After that night, we were together two more times, and we parted tenderly the third time. Since then, for almost five months, no word from him. Out of the blue, although he didn’t notice me, I saw him last month with a gorgeous, much younger woman. He’d always been a major chick magnet, and obviously that hasn’t changed.

I’m writing to ask your interpretation of what happened.

In retrospect, it’s obvious to me that I wasn’t the first woman he’d been with in 35 years. That was a line, and I fell for it.

By the time you’re 65, you think you’ve seen and heard it all, and can’t be had.

Was I had?

Disappointed in Dallas

Dear Disappointed,

I hate to be the bearer of bad news but yes, my dear, you were had. Your fleeting thought that he was “moving really fast for a new widower who hasn’t been with anyone but his wife for 35 years” came from your logical, thinking brain, also known as the voice of reason.

The message that you were “eager to be with him again” originated in entirely different areas of the brain, and it won’t surprise you to learn that they’re not known for analytical thought.

The French have a saying, “Le cœur a ses raisons que la raison ne connaît point” (from Pascal’s Pensées of 1670) — “The heart has its reasons that reason doesn’t understand at all.”

Reason may not understand it, but neuroscientists do. They’ve performed brain scans of people during sexual stimulation, and found that on average, test subjects took 0.4 second to decide whether a person was attractive to them. (Reading that, a male friend asked, “What took them so long?”)

### EXERCISE REQUIREMENTS
- A) Please set down the part of the advice column between "The message that" and "for analytical thought.", inclusive.
- B) In the brain scans described in the advice column, how long did test subjects take on average to decide whether a person was attractive to them?

### INFORMATION SUPPLIED
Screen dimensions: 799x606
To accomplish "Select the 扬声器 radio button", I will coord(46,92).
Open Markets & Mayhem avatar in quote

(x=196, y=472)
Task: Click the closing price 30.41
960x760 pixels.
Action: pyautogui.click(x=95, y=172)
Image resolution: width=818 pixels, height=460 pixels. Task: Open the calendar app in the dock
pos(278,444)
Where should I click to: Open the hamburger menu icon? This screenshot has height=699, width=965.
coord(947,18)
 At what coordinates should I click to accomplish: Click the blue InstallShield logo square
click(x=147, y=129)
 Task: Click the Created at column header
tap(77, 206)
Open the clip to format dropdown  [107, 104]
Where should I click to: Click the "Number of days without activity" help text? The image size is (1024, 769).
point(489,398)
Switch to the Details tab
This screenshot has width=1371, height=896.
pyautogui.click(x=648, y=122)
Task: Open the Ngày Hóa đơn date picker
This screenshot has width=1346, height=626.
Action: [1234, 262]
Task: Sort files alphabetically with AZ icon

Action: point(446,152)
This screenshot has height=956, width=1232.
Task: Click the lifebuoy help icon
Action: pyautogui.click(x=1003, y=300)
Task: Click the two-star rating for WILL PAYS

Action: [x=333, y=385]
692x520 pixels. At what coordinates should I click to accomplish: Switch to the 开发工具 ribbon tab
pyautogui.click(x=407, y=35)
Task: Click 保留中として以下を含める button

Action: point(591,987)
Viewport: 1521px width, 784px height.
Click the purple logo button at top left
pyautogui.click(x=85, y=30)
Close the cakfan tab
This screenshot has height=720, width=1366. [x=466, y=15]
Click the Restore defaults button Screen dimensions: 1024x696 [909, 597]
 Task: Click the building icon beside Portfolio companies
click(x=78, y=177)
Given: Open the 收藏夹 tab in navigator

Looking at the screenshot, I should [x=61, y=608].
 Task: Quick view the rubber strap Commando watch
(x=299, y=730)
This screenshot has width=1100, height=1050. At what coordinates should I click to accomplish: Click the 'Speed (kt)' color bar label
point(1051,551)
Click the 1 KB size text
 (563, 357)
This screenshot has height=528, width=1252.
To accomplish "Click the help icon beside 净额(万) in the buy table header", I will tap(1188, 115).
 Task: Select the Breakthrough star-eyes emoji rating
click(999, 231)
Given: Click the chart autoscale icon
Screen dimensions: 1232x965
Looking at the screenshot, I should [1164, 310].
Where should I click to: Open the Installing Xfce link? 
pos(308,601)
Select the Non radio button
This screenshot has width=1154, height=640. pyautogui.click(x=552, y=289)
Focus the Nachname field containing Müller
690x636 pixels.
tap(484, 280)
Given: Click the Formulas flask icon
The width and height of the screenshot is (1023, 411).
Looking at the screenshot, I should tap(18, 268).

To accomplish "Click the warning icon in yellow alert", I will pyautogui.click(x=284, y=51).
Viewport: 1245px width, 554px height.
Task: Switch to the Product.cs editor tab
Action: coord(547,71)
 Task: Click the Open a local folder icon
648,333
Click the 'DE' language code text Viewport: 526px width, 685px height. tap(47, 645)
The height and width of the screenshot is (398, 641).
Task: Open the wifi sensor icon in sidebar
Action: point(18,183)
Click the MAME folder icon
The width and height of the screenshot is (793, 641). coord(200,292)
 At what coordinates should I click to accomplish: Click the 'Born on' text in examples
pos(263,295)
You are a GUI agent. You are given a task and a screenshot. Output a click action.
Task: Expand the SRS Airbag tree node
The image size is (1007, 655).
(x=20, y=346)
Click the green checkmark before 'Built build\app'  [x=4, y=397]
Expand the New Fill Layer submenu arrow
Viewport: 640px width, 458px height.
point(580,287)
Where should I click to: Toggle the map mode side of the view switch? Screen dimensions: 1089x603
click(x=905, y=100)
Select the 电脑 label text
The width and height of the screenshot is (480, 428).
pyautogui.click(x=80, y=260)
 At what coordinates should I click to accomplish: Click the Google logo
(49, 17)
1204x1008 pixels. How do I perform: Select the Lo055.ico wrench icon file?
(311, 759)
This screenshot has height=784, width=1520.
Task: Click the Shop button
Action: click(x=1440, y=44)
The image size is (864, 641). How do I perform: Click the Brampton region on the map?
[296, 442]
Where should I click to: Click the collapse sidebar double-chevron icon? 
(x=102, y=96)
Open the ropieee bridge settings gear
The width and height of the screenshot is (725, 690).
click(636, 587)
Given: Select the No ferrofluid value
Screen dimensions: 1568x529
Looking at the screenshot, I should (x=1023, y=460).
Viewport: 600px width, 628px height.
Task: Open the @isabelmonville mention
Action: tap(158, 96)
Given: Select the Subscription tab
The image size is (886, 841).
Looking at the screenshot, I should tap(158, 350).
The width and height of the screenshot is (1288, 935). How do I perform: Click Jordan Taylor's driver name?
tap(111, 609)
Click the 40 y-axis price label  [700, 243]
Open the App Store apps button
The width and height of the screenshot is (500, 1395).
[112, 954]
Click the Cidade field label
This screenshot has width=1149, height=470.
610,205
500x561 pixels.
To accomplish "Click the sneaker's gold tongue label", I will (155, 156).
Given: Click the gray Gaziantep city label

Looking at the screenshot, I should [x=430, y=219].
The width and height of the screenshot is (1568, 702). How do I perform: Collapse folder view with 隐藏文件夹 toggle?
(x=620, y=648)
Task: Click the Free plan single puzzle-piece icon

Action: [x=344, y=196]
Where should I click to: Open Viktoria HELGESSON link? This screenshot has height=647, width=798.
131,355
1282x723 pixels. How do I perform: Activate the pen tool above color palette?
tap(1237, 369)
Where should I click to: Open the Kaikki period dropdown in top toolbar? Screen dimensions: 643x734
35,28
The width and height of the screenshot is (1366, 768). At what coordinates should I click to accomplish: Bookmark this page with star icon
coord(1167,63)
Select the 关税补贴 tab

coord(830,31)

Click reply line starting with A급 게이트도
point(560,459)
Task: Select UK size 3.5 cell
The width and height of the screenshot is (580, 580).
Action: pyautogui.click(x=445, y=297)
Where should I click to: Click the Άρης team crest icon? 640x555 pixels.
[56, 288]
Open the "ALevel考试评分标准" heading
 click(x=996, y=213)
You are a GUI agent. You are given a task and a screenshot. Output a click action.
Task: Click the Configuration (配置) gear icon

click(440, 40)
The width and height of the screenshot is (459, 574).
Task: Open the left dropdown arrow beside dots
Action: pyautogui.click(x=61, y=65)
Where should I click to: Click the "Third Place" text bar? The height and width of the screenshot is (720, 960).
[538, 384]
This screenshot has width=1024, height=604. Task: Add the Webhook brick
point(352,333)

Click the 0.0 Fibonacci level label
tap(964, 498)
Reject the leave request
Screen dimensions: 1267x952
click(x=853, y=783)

### RESULTS FOR EACH TASK
- A)
The message that you were “eager to be with him again” originated in entirely different areas of the brain, and it won’t surprise you to learn that they’re not known for analytical thought.

- B) 0.4 second.